I am of mixed emotions about this because I find her early thrillers (with the exception of The Big Four, which was absolutely terrible) to be weirdly charming in their innocence about the incompetence of the political criminal/international criminal mastermind. The Secret Adversary definitely falls into the category of charming and innocent. The basic plot is whisper thin (literally – it’s based on Tommy overhearing two people whispering about a woman named Jane Finn) and is generally about the possession of some government documents by a young woman (with amnesia. Yes, really) and an international crime syndicate who want to get a hold of those documents in order to foment revolution in England. If this doesn’t make any sense to you, that’s because it doesn’t actually make any sense. Tommy and Tuppence are two broke Bright Young Things who decide that the best way for them to come into possession of a few pounds is to place an ad in the newspaper, to try to hire themselves out as adventurers.
It’s preposterous and in the real world (or in modern fiction, which goes for verisimilitude) they’d have been dead within about 25 pages, and the rest of the book would’ve been spent with the professionals attempting to figure out why these two charming young people ended up murdered by terrorists. That’s not how this one goes, though. It feels like such an innocent world in The Secret Adversary (and in The Secret of Chimneys as well). I can only wonder if this was simply a reaction to the trauma that WWI inflicted on the British people, and surmise that, perhaps, what they really needed was to believe that a pair of children, with very little money, a great deal of sparkling wit and a fetching hat could, in fact, save the world. Because there is nothing even remotely convincing or realistic about this plot, but somehow, it’s impossible to care because it is all so delightful.

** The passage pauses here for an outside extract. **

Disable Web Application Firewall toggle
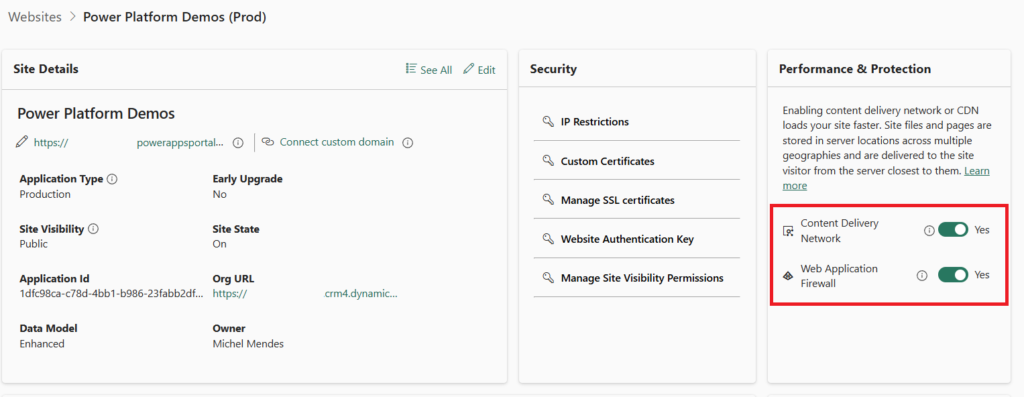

This was my first time reading The Secret Adversary, and I doubt that it will become one of my favorites although I thoroughly enjoyed it. I went into it convinced that Tommy and Tuppence were lifted wholesale from Dashiell Hammett’s Nick and Nora Charles – imagine my surprise when I actually looked it up and learned that T & T predated N & N by a dozen years. I should’ve known better, though – The Queen sets trends, she doesn’t follow them.